3月15日 中等科卒業式・終了式 モモは本当のことを聴く力をもつ

2024.03.18

 15日には中等科卒業式と合わせて終了式を行いました。7・8年生の生徒全員の参列は4年ぶりのことです。今回は若松英輔の日経新聞掲載の記事「言葉のちから」(2月10日)にインスピレーションを得て、ミヒャエル・エンデの「モモ」を取り上げました。

 ~~***~~

 9年生の皆さん、中等科卒業おめでとうございます。

 今日の陽射しには春の明るさが感じられます。校庭の白い木蓮や早咲きの桜も春の訪れを告げています。皆さんにも新しい季節が訪れています。

 中等科の卒業は義務教育の終了です。日本での必須の教育を終えることになります。これまで培ってきた基礎的な力を活かして、先へと進んでいく段階へと向かいます。  

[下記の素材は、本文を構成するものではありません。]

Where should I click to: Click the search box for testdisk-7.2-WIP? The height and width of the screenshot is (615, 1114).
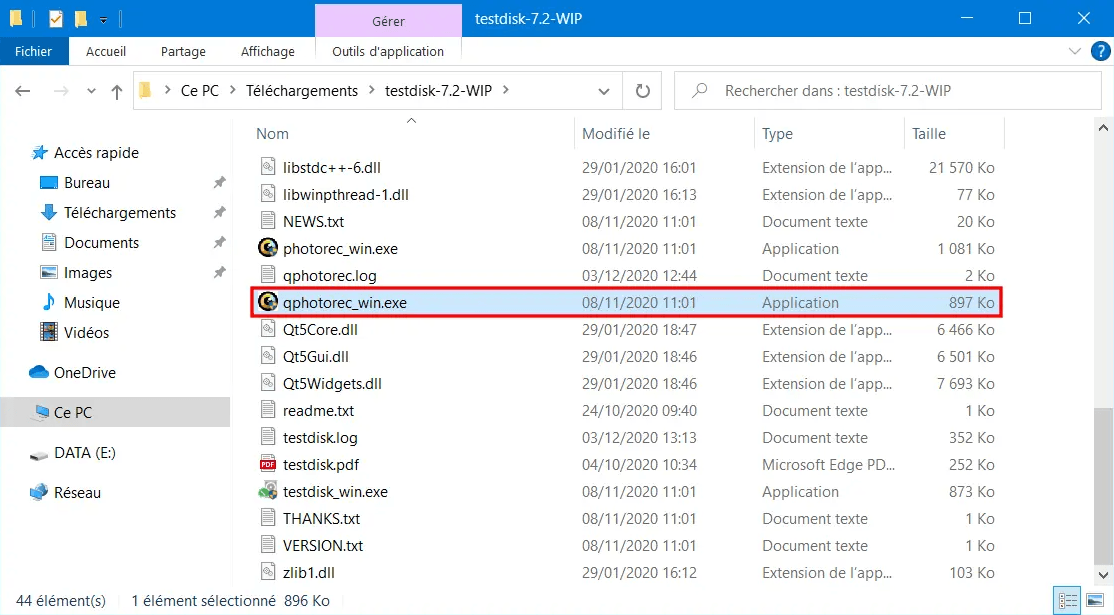point(890,91)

 皆さんの中等科の3年間はコロナ禍による制限下で始まりました。世界全体と共に模索する中で、制限を超えて、これまでにない新しい形のものを生み出す経験もしてきました。中等科での行事の取り組みは、皆さんにとっては毎回新しいものと感じられたでしょう。この卒業式には7年生・8年生も共に参加していますが、この形式は4年ぶりのものです。昨年の5月に制限が緩和され、9年生としての1年間では、再び色々なことにチャレンジすることもでき、経験の幅が広がったことでしょう。特に、中等科の最高学年として、サードステージの一員として、やりがいのある場面も多くあったのではないでしょうか。そうであったらうれしいことです。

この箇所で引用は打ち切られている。